2. The apparatus of claim 1, wherein the at least one processor is configured to:

generate an estimated image indicating the expected position of the celestial body; and

wherein the comparison of the expected position of the celestial body and the determined position of the celestial body in the image includes a comparison of the estimated image and the image of the sky.

3. The apparatus of claim 1, wherein the at least one processor is configured to:

determine to adjust the parameters of the sensor based on at least one of a temperature of the apparatus, a vibration of the apparatus, or a collision of the apparatus.

4. The apparatus of claim 1, wherein the at least one processor is configured to:

determine the expected position of the celestial body based on a time, a date, and a pose of the sensor.

5. The apparatus of claim 1, wherein the at least one processor is configured to:

determine the expected position of the celestial body based on high definition (HD) map data.

6. The apparatus of claim 1, wherein the sensor includes a camera.

7. The apparatus of claim 1, wherein the parameters of the sensor include at least one of a pitch, a roll, or a yaw of the sensor.

8. The apparatus of claim 1, wherein the at least one processor is configured to:

generate directions to a predetermined road; and

generate the image of the sky based on a location of the sensor on the predetermined road.

9. The apparatus of claim 8, wherein the at least one processor is configured to:

determine to adjust the parameters of the sensor based on the location of the sensor on the predetermined road.

10. The apparatus of claim 1, wherein the celestial body is at least one of a sun or a moon.

11. A method for adjusting sensor parameters, the method comprising:

processing an image of a sky to determine a position of a celestial body in the image;

determining an expected position of the celestial body;

comparing the expected position of the celestial body and the determined position of the celestial body in the image; and

adjusting parameters of a sensor based on the comparison.

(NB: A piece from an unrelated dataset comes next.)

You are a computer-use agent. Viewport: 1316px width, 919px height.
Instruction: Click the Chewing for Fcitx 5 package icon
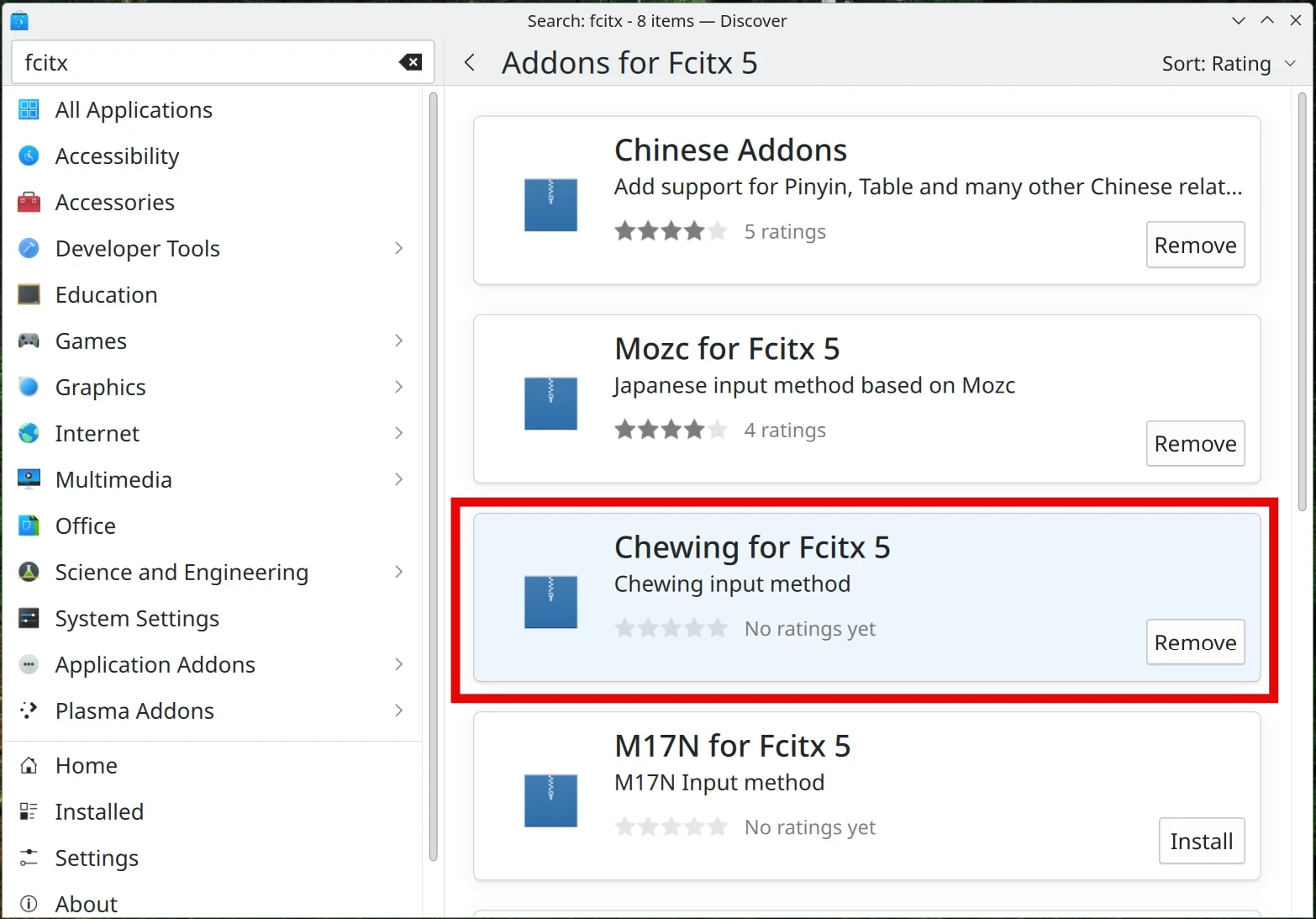tap(550, 602)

12. The method of claim 11, further comprising:

generating an estimated image indicating the expected position of the celestial body; and

wherein the comparison of the expected position of the celestial body and the determined position of the celestial body in the image includes a comparison of the estimated image and the image of the sky.

13. The method of claim 11, further comprising:

determining to adjust the parameters of the sensor based on at least one of a temperature of the sensor, a vibration of the sensor, or a collision of the sensor.

14. The method of claim 11, further comprising:

determining the expected position of the celestial body based on a time, a date, and a pose of the sensor.

15. The method of claim 11, further comprising:

determining the expected position of the celestial body based on high definition (HD) map data.

16. The method of claim 11, wherein the sensor includes a camera.

17. The method of claim 11, wherein the parameters of the sensor include at least one of a pitch, a roll, or a yaw of the sensor.

18. The method of claim 11, further comprising:

generating directions to a predetermined road; and

generating the image of the sky based on a location of the sensor on the predetermined road.

19. The method of claim 18, further comprising:

determining to adjust the parameters of the sensor based on the location of the sensor on the predetermined road.

20. A non-transitory computer-readable medium having stored thereon instructions that, when executed by at least one processor, cause the at least one processor to:

process an image of a sky to determine a position of a celestial body in the image;

determine an expected position of the celestial body;

compare the expected position of the celestial body and the determined position of the celestial body in the image; and

adjust parameters of a sensor based on the comparison.